Autoliquidation de TVA en sous-traitance BTP : le guide 2026

Dans le bâtiment, la TVA ne suit pas toujours le circuit habituel. Quand une entreprise sous-traite des travaux à un autre professionnel, c’est le donneur d’ordre qui déclare et reverse la TVA à l’État, pas le sous-traitant. Le sous-traitant facture hors taxes, point. C’est ce qu’on appelle l’autoliquidation.

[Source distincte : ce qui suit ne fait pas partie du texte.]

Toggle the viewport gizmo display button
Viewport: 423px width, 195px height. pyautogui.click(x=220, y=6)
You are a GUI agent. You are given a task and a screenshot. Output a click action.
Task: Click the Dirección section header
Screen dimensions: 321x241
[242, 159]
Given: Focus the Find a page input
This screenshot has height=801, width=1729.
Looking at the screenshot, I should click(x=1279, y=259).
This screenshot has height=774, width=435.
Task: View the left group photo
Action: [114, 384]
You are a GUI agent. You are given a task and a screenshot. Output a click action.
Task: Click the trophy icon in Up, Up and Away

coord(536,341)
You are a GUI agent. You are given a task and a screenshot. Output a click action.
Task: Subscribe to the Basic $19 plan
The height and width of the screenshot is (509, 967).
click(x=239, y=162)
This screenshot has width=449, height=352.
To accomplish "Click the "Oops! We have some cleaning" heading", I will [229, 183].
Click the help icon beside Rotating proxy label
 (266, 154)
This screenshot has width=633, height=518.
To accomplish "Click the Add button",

Le dispositif vient de la loi de finances 2014 (article 283-2 nonies du CGI). Il concerne tout le BTP : entreprises générales, artisans, auto-entrepreneurs, travaux publics. Mal appliqué, il déclenche des redressements. Bien compris, il ne coûte rien et sécurise la relation avec le sous-traitant.

L’essentiel en 3 points

  • Le sous-traitant facture en HT et indique « Autoliquidation — art. 283-2 nonies du CGI » sur sa facture.
  • Le donneur d’ordre calcule la TVA correspondante, la déclare sur sa CA3 et la reverse à l’État.
  • Le prix TTC final ne change pas. L’autoliquidation déplace la responsabilité du versement, rien d’autre.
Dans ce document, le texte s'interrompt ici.